> EXERCISE DETAILS: Among the entries that follow, locate the line with "You are a computer-use agent." and the line with "Image resolution: width=586". Output those lines and all lines in between, exactly, minus the pictures.

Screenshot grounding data

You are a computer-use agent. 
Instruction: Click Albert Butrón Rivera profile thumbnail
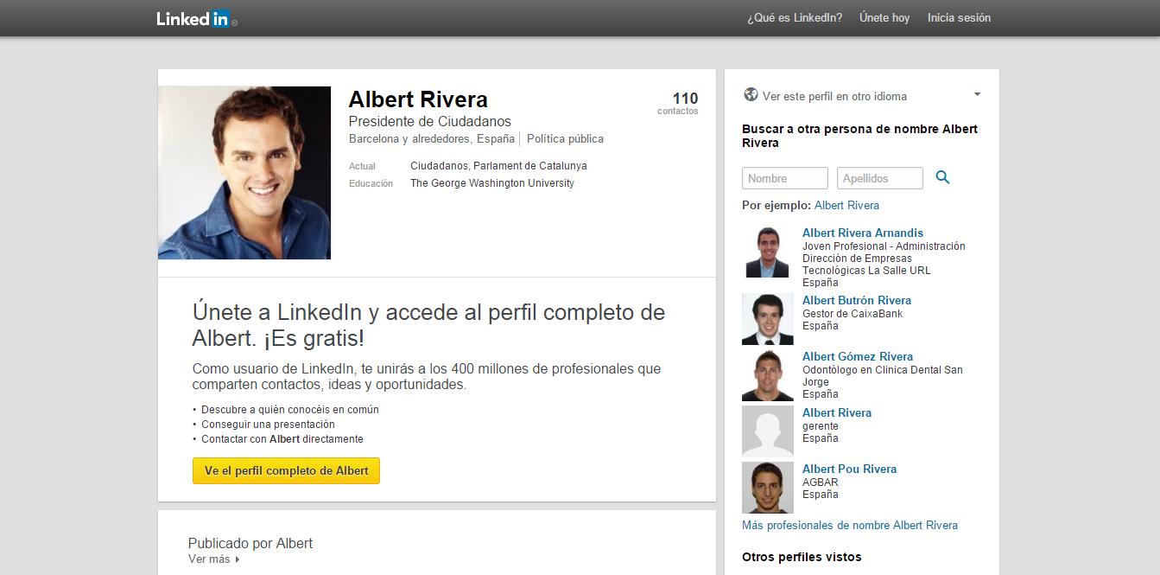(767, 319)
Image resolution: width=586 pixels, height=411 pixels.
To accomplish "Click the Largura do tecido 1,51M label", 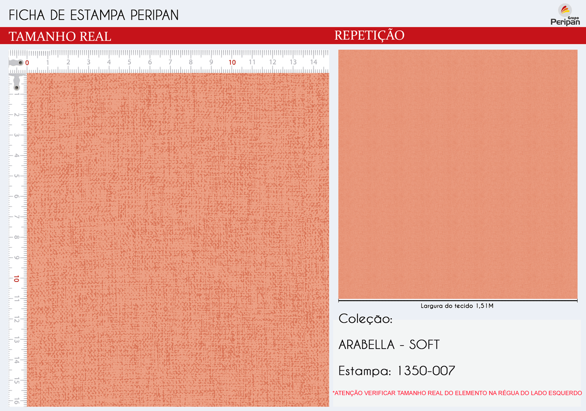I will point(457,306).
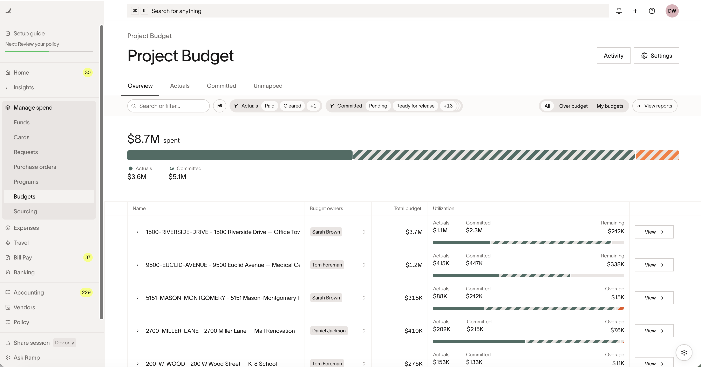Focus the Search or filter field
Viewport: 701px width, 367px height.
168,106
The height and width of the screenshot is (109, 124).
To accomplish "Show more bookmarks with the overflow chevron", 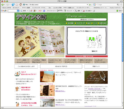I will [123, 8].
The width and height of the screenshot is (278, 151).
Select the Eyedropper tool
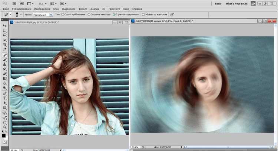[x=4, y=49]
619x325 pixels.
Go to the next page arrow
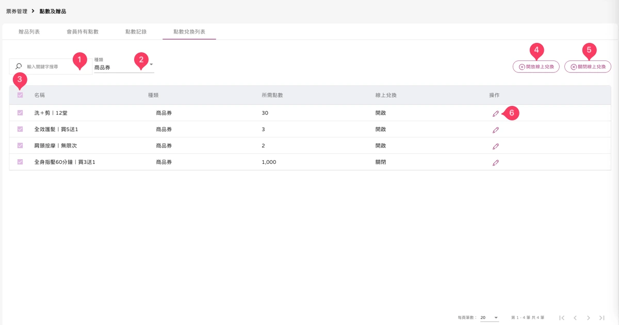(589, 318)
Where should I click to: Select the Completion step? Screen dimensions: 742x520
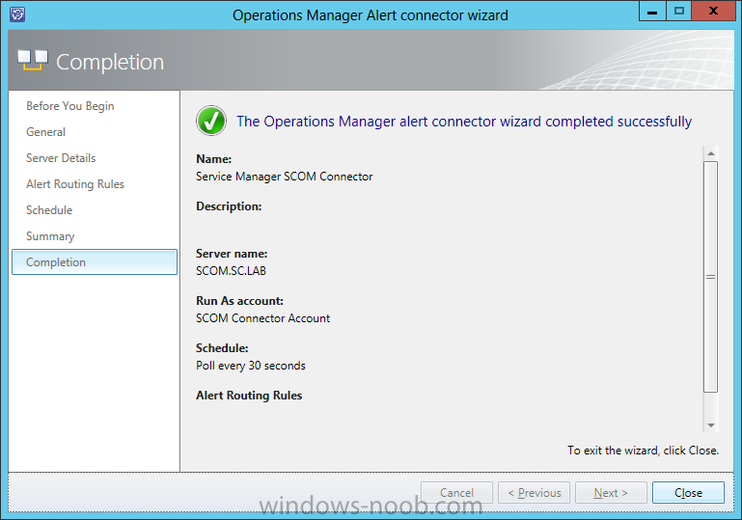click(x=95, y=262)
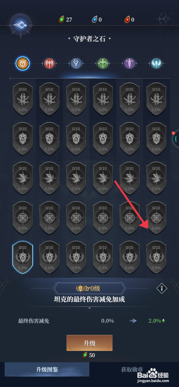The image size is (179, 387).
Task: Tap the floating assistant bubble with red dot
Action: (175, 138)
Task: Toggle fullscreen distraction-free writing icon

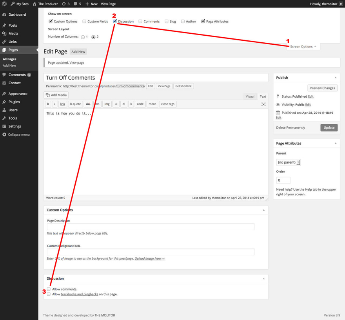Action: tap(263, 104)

---

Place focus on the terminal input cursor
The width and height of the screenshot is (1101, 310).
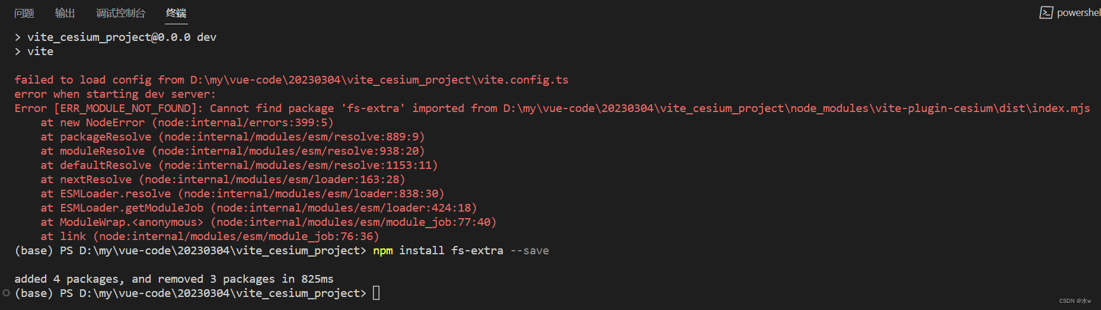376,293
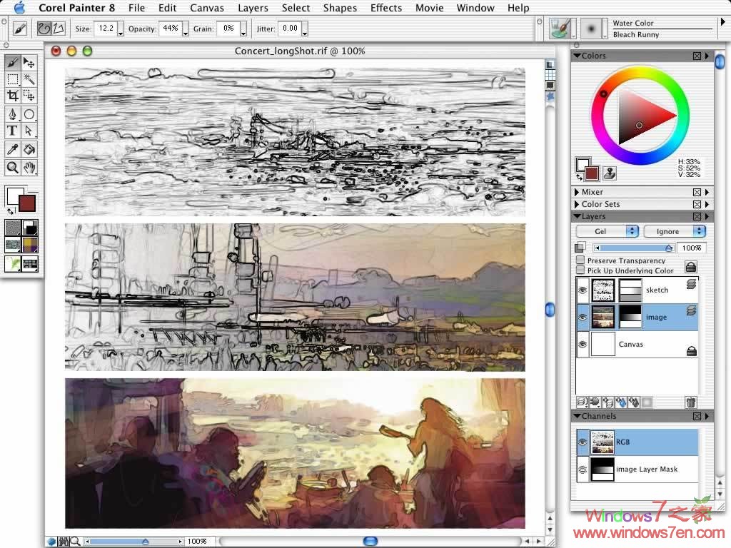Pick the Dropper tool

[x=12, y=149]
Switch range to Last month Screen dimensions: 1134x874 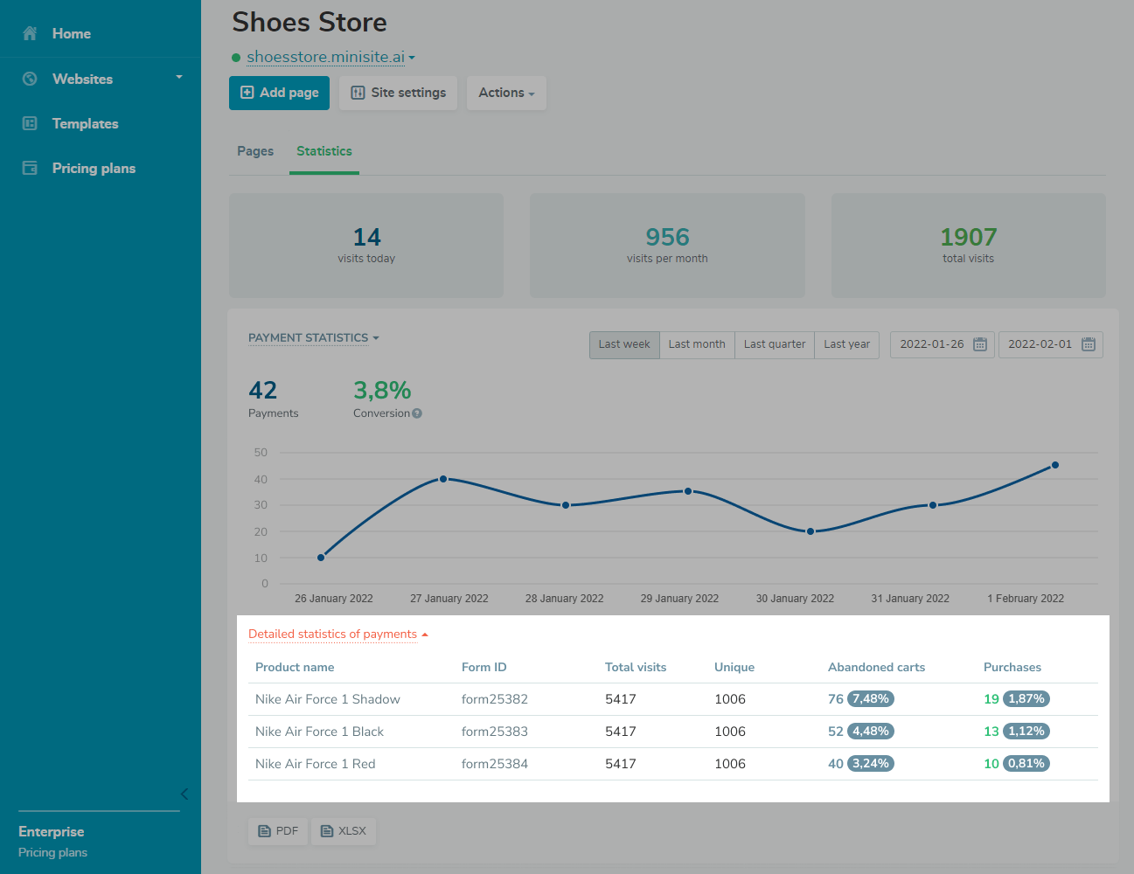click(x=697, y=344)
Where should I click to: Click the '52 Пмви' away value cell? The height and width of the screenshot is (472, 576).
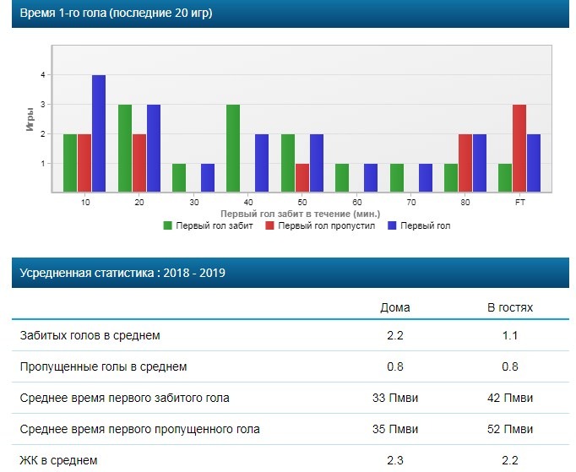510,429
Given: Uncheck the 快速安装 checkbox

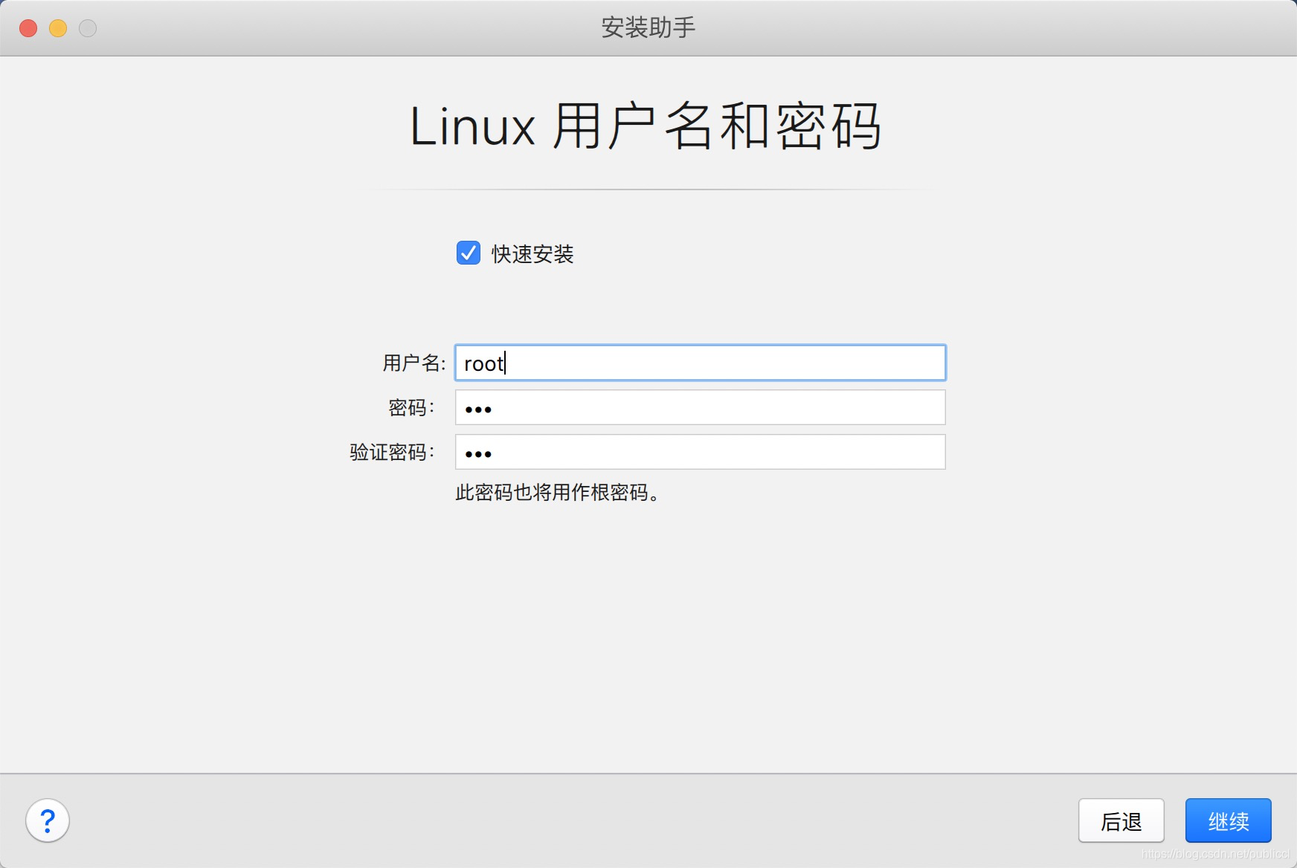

...

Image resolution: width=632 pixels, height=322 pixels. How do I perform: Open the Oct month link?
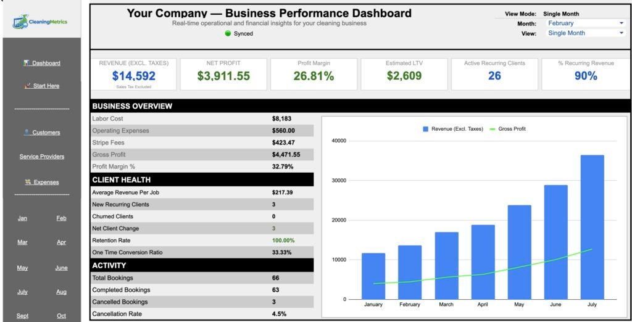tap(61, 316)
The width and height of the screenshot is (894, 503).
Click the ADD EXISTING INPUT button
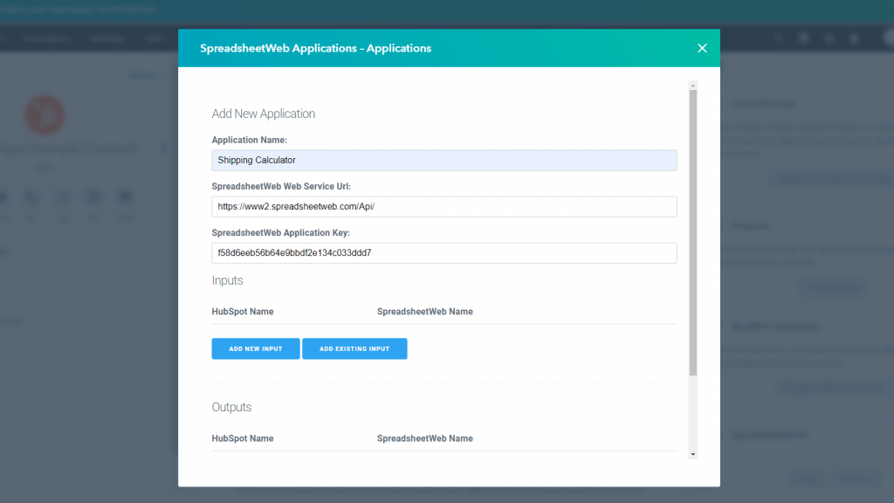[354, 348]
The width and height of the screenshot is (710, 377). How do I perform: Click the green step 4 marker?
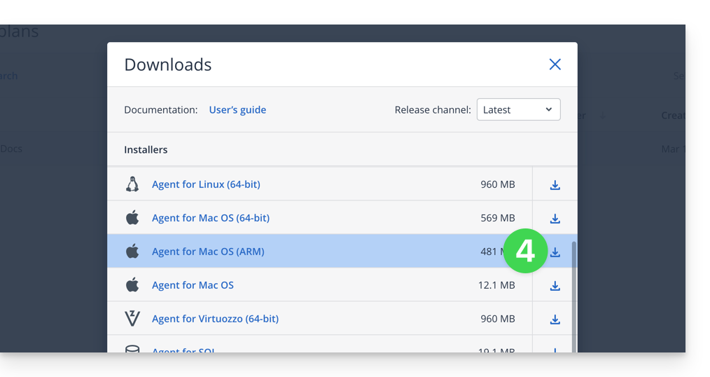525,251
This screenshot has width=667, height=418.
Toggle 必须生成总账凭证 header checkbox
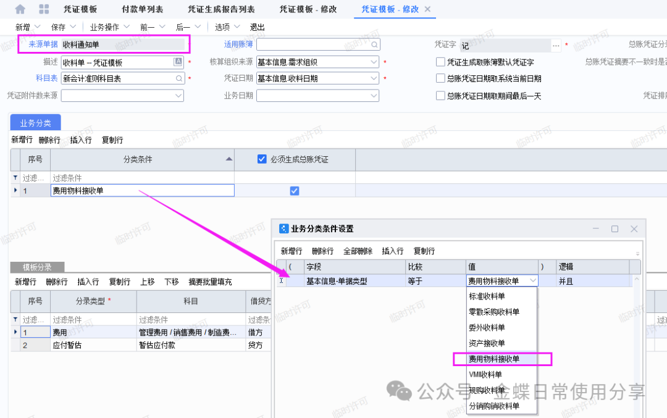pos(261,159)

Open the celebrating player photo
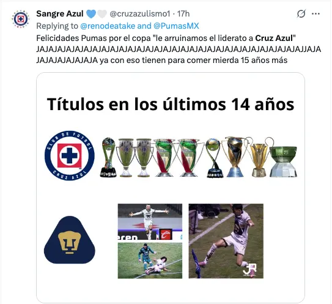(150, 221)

> RESULT OF THIS EXERCISE:
You are a computer-use agent. 
Instruction: Click Albert Butrón Rivera profile thumbnail
(767, 319)
Image resolution: width=586 pixels, height=411 pixels.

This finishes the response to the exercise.